EXERCISE GOAL
With the pictures left out, restate exactly the part below that opens with the line containing "Open the Tシャツ related search suggestion" and closes with the line containing "Task: Switch installation type to Ceiling".

START MATERIAL TO PROCESS

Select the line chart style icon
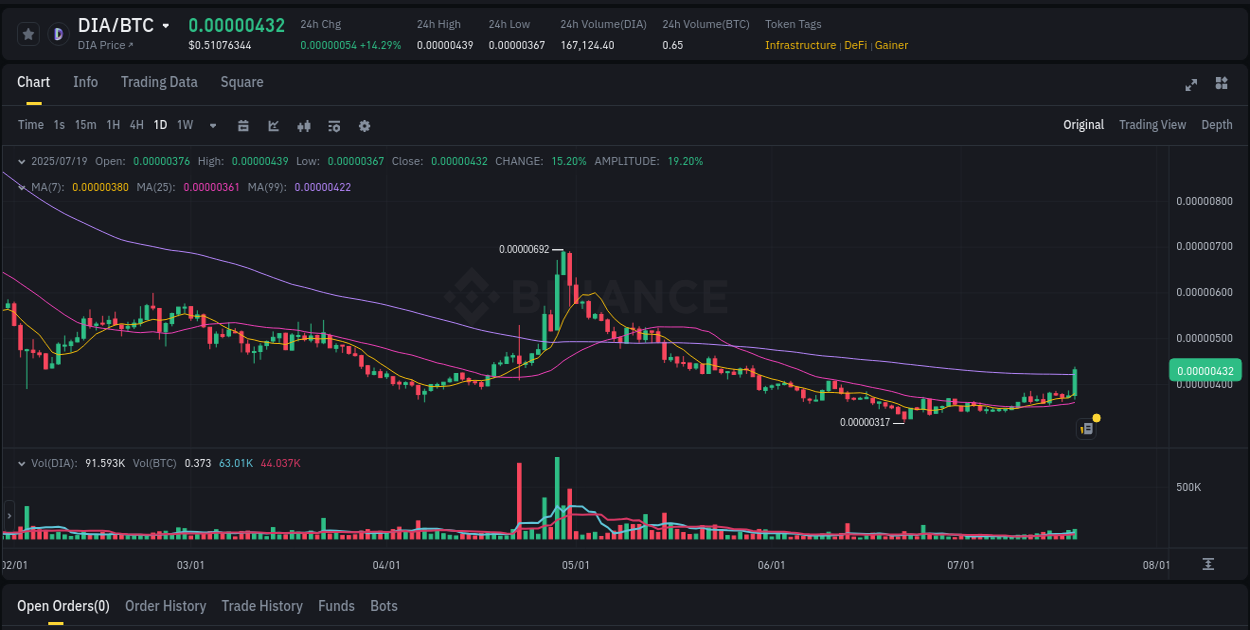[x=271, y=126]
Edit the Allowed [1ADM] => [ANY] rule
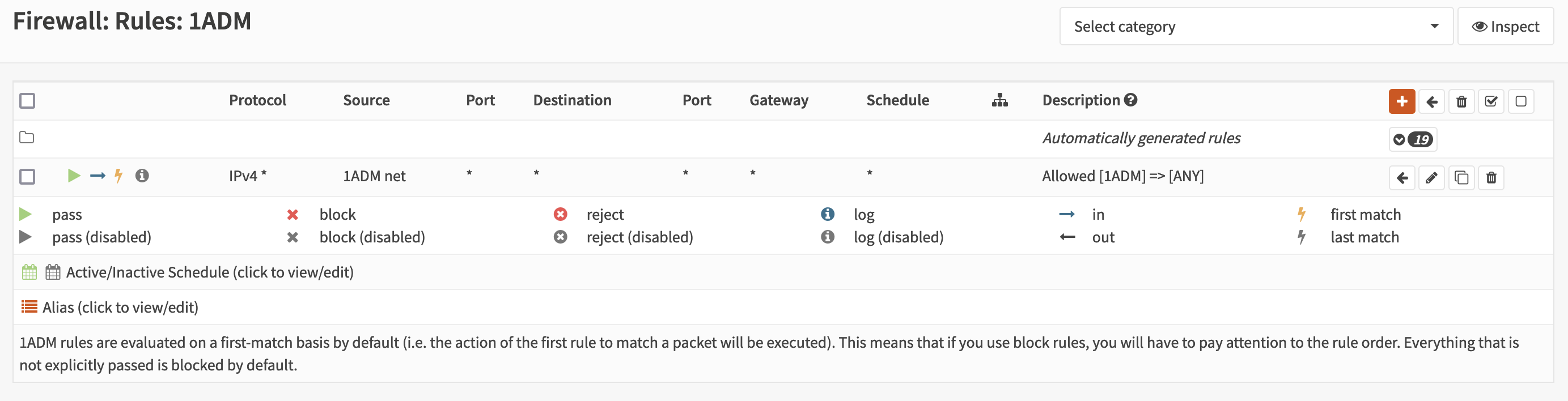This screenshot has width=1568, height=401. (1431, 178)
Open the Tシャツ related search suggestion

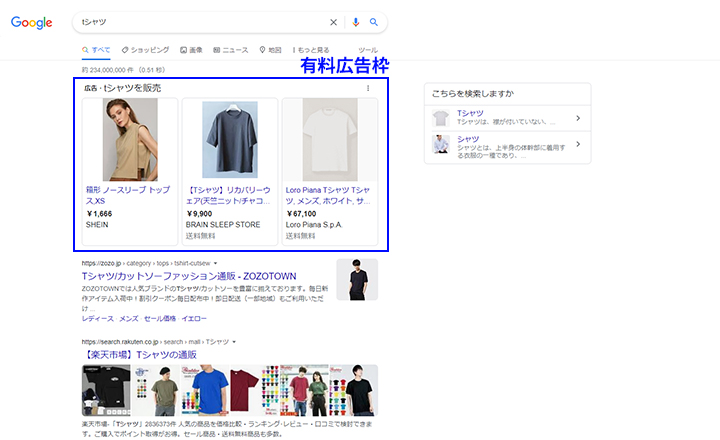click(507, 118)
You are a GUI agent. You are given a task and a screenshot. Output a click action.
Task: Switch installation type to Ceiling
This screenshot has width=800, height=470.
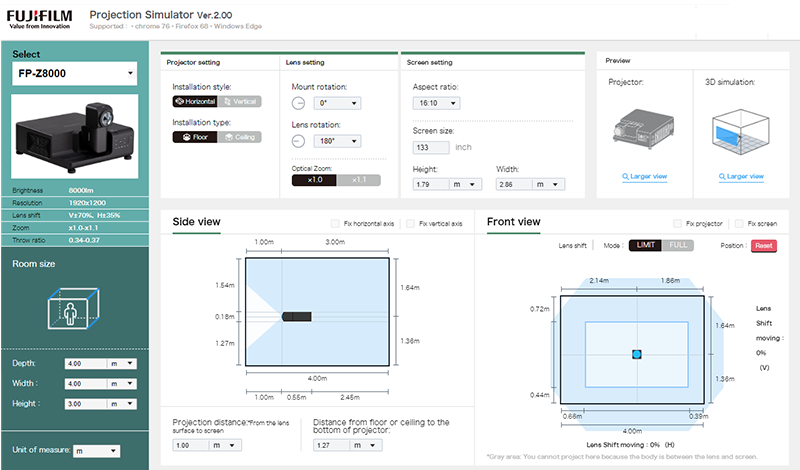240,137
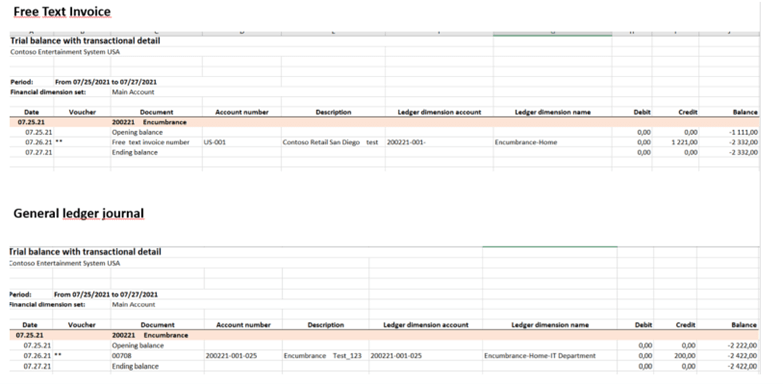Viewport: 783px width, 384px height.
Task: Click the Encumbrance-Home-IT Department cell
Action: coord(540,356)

END MATERIAL TO PROCESS
START MATERIAL TO PROCESS

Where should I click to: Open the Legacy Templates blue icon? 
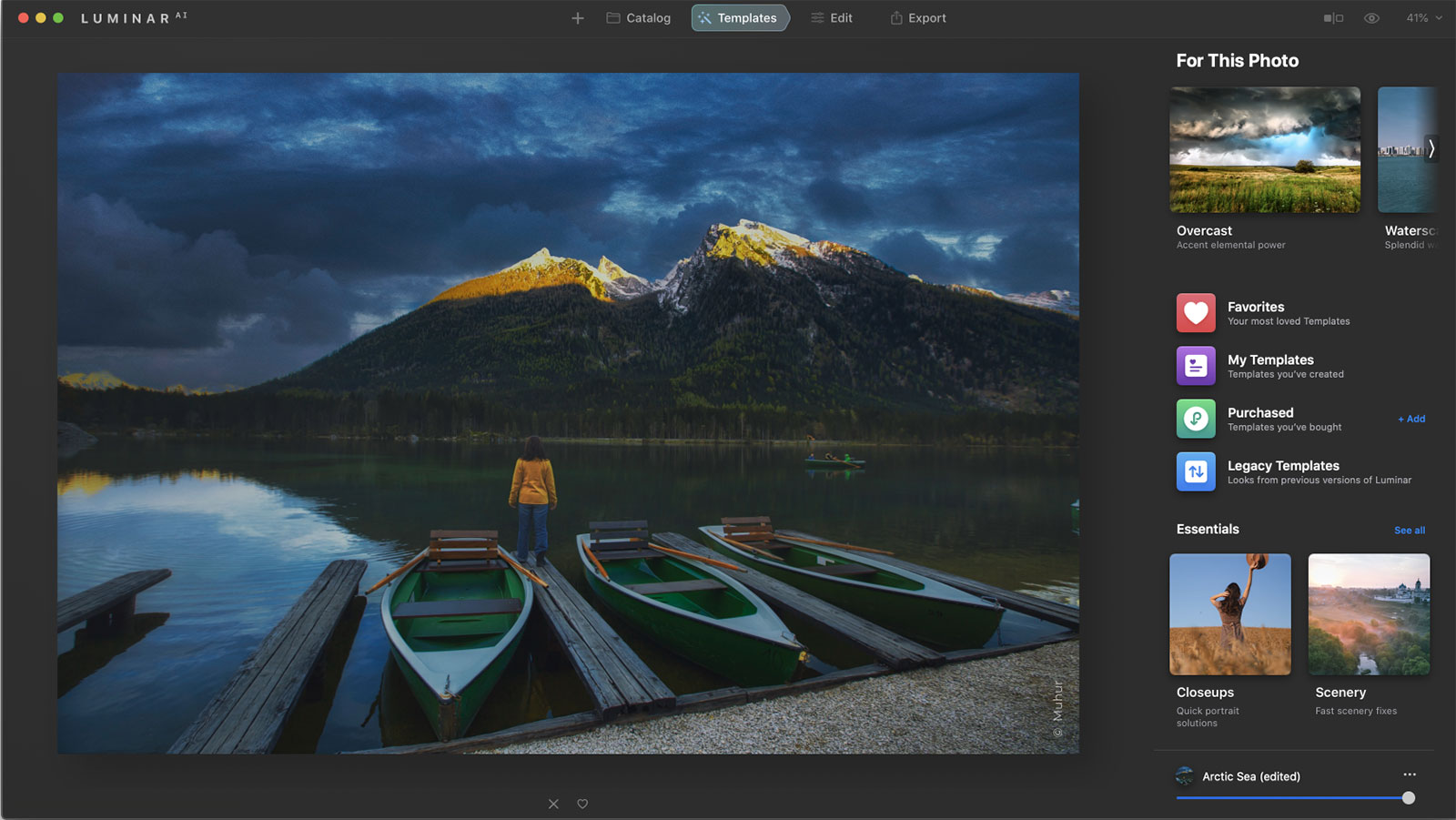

END MATERIAL TO PROCESS
START MATERIAL TO PROCESS

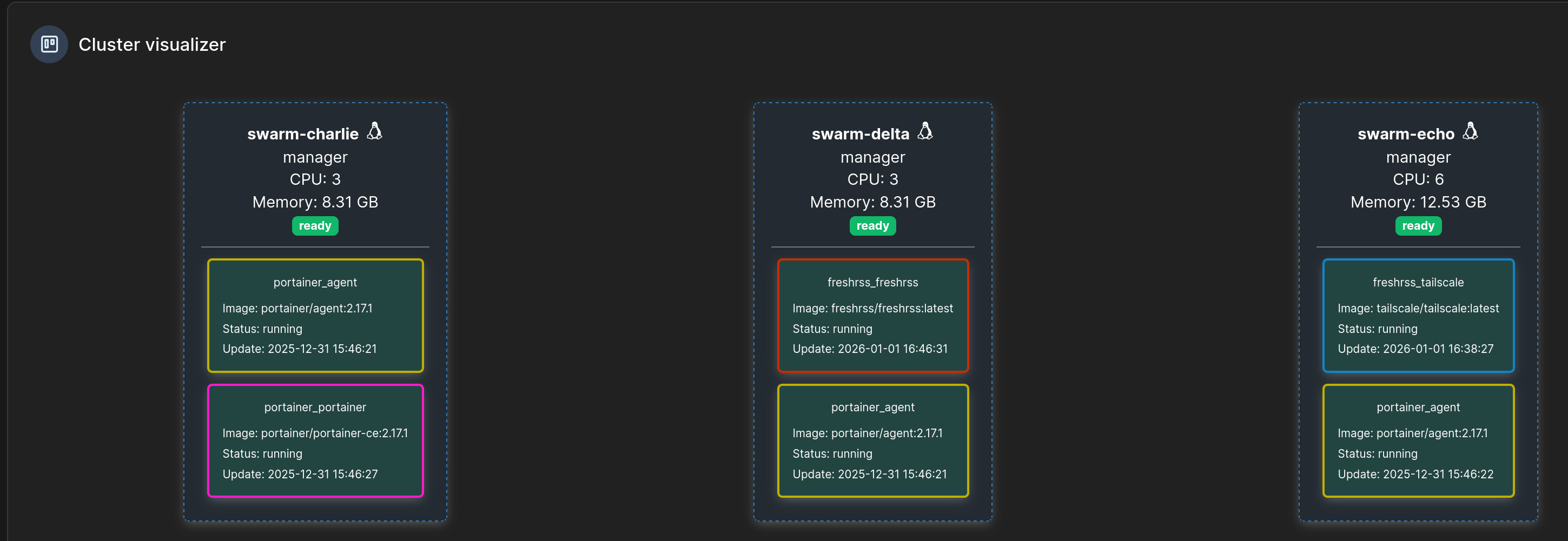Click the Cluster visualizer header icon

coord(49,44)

END MATERIAL TO PROCESS

TASK OUTPUT
Open the Tシャツ related search suggestion

click(507, 118)
You are a GUI agent. You are given a task and a screenshot. Output a click action.
Task: Switch installation type to Ceiling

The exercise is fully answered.